> PROBLEM:
Your answer must consist solely of the lines from the start of the entries below through the line with "Screen dimensions: 833x375", unchanged.

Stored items
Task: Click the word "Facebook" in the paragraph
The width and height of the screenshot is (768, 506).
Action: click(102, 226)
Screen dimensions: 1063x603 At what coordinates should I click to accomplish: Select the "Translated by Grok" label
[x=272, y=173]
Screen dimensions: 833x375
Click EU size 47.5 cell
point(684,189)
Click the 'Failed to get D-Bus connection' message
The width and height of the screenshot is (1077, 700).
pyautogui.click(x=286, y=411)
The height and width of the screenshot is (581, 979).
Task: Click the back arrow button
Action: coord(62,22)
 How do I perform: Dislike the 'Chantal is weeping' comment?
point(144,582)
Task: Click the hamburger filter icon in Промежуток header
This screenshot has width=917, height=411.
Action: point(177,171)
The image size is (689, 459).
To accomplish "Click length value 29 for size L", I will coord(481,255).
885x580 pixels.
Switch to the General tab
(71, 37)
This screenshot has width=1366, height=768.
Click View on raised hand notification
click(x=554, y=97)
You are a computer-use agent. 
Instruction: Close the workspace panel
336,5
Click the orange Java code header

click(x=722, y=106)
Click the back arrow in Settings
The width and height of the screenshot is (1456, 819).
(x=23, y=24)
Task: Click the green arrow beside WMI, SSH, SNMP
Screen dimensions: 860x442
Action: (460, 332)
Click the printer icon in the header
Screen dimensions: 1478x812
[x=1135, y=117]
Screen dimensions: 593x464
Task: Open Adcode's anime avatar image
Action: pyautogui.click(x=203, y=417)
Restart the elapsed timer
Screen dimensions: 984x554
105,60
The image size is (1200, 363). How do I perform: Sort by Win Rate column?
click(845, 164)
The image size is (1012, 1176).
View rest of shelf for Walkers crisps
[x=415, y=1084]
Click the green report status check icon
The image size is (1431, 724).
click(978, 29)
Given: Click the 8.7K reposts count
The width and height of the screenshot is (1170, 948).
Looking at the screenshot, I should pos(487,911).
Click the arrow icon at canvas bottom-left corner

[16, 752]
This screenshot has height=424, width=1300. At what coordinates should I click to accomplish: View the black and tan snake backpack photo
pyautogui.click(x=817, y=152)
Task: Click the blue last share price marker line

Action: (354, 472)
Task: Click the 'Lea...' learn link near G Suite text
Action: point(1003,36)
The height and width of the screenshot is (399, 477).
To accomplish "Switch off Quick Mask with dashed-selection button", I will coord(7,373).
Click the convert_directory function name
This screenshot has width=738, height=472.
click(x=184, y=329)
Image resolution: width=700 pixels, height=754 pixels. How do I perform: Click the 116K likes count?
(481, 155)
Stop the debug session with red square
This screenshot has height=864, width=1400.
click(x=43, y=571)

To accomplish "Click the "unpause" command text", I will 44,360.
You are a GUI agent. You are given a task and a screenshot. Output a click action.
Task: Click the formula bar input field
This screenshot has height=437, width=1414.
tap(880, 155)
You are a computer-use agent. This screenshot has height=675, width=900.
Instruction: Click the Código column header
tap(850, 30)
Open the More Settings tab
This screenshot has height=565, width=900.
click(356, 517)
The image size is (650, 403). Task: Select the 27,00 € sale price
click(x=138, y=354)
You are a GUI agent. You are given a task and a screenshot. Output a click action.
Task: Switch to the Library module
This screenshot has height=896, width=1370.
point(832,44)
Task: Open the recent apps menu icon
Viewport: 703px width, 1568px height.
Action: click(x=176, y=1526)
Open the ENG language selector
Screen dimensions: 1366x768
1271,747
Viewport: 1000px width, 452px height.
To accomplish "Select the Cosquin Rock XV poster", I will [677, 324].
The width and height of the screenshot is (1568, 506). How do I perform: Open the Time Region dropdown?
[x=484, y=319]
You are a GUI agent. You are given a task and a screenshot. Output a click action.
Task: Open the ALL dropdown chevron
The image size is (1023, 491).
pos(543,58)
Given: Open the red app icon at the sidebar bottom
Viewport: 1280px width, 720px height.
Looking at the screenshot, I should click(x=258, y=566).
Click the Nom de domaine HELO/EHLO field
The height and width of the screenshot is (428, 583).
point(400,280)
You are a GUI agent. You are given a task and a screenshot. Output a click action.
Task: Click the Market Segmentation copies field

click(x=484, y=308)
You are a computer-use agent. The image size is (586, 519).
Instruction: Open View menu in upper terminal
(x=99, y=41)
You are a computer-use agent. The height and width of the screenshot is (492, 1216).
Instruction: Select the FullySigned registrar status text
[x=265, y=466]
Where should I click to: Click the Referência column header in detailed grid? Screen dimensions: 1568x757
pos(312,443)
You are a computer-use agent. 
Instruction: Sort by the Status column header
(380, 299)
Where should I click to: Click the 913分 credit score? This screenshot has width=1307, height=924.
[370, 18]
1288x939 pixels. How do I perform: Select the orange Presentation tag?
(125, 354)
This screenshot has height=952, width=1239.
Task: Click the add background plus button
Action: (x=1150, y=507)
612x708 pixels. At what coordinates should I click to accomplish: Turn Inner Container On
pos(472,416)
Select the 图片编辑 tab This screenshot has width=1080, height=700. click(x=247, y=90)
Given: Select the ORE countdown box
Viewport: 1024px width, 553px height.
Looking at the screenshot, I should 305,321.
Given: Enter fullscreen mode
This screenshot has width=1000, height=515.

> COMPLETED EXERCISE:
Task: Click the word "Facebook" in the paragraph
The width and height of the screenshot is (768, 506).
Action: click(102, 226)
Screen dimensions: 1063x603 At what coordinates should I click to accomplish: Select the "Translated by Grok" label
[x=272, y=173]
Screen dimensions: 833x375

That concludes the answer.